4) In the gas engine 1181, which is composed of a large number of heat storage devices, heat exchangers, expanders, compressors, etc., the piston is inserted into the opening of the piston cap. A gas engine piston that features an inwardly mounted 7-lunge structure that is integrated with the cap and has a large number of bolt female threads that do not conduct inside the piston.

Claims (1)

[Scope of Claims] l) Consisting of a large number of heat accumulators, heat exchangers, expanders, heat exchangers, etc. In a small gas engine, it operates inside a compression or expansion piston that is always at a high temperature pi or low temperature.
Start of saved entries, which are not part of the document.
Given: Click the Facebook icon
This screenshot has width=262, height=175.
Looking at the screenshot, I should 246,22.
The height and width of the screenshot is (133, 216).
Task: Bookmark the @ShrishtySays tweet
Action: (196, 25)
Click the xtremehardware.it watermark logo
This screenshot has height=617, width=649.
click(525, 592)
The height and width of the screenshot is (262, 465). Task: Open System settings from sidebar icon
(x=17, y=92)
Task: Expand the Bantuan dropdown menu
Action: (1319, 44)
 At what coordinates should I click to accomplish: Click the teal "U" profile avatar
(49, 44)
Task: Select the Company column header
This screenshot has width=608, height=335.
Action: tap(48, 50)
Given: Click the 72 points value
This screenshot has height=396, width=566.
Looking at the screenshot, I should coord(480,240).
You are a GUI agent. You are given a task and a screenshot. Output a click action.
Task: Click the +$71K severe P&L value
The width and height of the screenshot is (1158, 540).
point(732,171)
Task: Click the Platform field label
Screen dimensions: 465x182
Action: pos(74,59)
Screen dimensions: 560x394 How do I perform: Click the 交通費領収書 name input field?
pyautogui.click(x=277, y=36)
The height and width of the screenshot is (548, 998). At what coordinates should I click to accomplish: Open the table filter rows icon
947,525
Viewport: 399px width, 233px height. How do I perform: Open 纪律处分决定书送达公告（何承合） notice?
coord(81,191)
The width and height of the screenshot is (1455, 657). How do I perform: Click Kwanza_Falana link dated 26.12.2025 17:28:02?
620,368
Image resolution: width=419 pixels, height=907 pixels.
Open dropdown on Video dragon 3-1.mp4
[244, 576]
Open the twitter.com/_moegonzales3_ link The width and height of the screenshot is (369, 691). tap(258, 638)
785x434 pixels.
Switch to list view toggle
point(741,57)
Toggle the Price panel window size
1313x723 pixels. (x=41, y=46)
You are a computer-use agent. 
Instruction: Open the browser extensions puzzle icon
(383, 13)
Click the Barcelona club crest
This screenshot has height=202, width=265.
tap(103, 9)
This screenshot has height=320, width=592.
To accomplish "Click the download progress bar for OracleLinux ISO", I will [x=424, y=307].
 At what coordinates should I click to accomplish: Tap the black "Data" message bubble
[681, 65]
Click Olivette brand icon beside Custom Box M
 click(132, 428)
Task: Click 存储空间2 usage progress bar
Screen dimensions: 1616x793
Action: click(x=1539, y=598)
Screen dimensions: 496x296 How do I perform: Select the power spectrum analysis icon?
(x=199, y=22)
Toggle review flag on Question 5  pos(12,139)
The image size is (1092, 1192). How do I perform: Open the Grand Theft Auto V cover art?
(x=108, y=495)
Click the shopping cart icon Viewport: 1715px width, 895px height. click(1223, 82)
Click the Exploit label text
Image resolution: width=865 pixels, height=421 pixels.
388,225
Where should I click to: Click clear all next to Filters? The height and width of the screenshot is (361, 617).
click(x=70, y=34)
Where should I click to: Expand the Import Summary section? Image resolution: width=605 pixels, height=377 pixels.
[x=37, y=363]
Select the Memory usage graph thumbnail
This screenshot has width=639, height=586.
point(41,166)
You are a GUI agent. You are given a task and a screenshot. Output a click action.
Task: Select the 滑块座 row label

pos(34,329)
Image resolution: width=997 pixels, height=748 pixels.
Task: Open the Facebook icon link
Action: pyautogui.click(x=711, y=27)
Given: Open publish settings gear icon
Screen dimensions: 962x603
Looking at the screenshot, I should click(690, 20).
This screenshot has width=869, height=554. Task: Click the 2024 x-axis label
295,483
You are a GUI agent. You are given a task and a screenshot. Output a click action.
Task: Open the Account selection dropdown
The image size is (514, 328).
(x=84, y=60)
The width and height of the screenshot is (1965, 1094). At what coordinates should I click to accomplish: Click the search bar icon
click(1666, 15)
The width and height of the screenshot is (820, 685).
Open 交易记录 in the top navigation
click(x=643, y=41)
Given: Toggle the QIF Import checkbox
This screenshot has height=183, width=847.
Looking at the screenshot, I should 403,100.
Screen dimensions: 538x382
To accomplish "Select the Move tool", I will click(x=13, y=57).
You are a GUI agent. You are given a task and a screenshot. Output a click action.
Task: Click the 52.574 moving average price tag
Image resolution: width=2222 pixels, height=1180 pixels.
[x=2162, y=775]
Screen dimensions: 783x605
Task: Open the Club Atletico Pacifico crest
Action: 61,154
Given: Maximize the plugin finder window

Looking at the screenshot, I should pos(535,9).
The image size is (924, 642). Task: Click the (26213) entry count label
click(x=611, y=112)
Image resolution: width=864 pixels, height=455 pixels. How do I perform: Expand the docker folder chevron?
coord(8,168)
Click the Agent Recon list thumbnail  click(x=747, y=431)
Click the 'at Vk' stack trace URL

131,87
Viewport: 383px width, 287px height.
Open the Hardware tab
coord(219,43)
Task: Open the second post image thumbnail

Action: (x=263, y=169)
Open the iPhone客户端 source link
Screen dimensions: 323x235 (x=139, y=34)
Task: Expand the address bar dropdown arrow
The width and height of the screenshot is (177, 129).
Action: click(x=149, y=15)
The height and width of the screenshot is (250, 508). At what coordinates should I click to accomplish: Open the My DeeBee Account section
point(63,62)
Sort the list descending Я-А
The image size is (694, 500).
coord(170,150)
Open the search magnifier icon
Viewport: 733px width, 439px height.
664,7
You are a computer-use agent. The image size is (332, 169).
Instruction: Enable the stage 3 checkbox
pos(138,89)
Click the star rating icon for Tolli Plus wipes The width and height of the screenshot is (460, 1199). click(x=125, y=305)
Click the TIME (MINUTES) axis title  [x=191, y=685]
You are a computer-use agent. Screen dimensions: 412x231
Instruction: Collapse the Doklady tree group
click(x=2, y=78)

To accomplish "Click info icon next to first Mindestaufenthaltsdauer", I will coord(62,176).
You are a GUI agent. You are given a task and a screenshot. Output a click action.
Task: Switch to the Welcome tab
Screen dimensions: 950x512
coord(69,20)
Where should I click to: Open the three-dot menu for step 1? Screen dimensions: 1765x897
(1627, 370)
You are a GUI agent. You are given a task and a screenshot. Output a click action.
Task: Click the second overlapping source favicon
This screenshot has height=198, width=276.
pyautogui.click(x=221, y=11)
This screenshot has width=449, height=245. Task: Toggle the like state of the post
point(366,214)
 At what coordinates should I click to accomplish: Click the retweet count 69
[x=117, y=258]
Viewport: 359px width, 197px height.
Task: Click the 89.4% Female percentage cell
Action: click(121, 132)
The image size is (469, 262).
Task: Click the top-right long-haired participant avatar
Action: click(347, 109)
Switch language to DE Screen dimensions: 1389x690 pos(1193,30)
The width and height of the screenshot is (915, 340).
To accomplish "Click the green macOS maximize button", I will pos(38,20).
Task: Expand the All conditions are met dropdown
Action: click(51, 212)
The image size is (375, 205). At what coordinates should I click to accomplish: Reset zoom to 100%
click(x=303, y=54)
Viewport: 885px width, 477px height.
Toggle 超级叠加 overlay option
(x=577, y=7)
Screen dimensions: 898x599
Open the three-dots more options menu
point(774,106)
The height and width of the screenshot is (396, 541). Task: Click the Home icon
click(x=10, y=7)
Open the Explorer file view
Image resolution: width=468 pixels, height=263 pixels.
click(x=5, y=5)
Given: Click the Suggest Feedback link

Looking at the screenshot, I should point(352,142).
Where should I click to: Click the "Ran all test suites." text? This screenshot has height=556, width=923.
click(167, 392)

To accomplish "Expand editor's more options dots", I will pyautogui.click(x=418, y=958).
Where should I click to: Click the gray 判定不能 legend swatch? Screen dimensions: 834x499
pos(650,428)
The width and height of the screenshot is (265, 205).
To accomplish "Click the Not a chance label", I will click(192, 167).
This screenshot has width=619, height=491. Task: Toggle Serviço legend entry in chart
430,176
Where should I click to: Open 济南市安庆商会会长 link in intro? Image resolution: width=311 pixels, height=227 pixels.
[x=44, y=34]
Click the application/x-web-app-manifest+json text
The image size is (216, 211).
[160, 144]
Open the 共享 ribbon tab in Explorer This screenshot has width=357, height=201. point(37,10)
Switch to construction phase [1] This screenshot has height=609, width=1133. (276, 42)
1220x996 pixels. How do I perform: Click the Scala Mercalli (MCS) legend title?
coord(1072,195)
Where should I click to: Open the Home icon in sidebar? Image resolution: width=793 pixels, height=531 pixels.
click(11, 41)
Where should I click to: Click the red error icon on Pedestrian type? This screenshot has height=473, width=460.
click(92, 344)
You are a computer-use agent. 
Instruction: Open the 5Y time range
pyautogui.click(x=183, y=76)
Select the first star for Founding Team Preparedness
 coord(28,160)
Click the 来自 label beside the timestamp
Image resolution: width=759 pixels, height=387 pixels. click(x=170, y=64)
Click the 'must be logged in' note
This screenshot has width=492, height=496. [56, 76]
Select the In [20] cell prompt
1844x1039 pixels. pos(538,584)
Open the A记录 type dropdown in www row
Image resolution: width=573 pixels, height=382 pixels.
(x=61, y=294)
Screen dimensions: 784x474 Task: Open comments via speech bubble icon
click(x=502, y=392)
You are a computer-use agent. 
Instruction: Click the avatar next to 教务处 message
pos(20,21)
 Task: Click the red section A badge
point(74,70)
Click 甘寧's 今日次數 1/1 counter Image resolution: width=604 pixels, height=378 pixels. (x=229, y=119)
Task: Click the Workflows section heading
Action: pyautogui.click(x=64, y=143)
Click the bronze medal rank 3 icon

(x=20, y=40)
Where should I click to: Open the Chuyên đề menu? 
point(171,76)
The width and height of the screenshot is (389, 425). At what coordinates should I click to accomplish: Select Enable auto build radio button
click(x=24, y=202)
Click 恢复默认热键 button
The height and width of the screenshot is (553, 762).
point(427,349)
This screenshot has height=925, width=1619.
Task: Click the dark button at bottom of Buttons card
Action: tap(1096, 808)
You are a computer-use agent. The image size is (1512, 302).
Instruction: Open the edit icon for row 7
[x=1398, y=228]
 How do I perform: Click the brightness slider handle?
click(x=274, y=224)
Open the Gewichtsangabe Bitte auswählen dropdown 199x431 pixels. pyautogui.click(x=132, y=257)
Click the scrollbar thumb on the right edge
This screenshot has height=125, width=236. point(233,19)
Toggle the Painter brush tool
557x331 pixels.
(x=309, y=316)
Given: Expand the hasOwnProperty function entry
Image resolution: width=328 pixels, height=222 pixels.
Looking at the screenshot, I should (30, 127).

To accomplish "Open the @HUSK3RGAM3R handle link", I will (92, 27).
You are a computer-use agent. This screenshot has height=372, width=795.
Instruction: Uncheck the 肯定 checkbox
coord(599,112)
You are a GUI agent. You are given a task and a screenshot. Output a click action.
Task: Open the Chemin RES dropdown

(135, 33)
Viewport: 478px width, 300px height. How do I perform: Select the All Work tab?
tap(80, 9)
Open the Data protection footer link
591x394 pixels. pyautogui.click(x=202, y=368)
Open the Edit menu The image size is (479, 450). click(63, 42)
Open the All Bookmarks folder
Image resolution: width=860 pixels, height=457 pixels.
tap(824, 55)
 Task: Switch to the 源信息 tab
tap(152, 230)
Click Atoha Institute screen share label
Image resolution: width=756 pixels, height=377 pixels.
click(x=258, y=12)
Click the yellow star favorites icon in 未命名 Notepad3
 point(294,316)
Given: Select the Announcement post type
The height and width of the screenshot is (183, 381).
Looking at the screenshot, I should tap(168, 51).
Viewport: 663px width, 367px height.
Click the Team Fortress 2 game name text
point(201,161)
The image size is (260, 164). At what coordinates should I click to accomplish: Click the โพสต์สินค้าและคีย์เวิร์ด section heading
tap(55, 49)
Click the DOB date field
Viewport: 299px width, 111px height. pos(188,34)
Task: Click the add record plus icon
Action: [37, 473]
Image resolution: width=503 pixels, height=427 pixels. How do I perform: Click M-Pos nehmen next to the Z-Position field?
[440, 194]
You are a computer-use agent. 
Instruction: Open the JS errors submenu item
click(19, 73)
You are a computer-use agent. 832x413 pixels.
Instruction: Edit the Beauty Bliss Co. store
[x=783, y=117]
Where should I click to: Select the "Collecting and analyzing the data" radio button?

A piston for a gas engine characterized by having a 1dI4 construction so that the fluid can be contained by a valve built into a fluid piston element that is the same as or different from the fluid. 2) A piston for a gas engine having a suction valve and a discharge valve provided in the piston element described in -1. 8) In a gas engine consisting of multiple σ heat storage units, heat exchangers, expanders, compressors, etc., a piston cap with an insulating structure filled with multiple perforated metal plates and insulation material and a working fluid filled valve are used. A piston for a gas engine is characterized in that the piston element and the built-in piston element for piston rod connection are connected by a large number of bolts via a fluid seal ring and assembled. 4) In a gas engine consisting of a large number of heat storage units, heat exchangers, expanders, compressors, etc., a large number of female bolt screws ffl5 that are integrated with the piston cap and do not conduct inside the piston are installed at the opening of the piston cap. A gas piston characterized by having 7 lunges attached to the circumference.